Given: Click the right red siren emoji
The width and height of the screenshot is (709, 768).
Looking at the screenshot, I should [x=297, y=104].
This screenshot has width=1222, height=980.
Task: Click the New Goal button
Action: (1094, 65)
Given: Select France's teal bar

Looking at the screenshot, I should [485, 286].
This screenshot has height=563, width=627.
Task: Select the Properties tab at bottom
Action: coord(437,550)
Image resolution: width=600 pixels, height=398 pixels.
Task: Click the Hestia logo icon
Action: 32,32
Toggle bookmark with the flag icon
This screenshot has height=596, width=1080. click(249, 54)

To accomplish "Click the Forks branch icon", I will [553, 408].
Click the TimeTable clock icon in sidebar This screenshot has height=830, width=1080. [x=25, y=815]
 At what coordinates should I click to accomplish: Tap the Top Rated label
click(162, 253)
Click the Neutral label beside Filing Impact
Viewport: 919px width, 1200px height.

# # # # #

Return the data in full, with each line kept exactly as it is.

Reply to the exercise:
Given: Click the right red siren emoji
The width and height of the screenshot is (709, 768).
Looking at the screenshot, I should [x=297, y=104].
This screenshot has width=1222, height=980.
Task: Click the New Goal button
Action: (1094, 65)
Given: Select France's teal bar

Looking at the screenshot, I should [485, 286].
This screenshot has height=563, width=627.
Task: Select the Properties tab at bottom
Action: coord(437,550)
Image resolution: width=600 pixels, height=398 pixels.
Task: Click the Hestia logo icon
Action: 32,32
Toggle bookmark with the flag icon
This screenshot has height=596, width=1080. click(249, 54)

To accomplish "Click the Forks branch icon", I will [553, 408].
Click the TimeTable clock icon in sidebar This screenshot has height=830, width=1080. [x=25, y=815]
 At what coordinates should I click to accomplish: Tap the Top Rated label
click(162, 253)
Click the Neutral label beside Filing Impact
Viewport: 919px width, 1200px height.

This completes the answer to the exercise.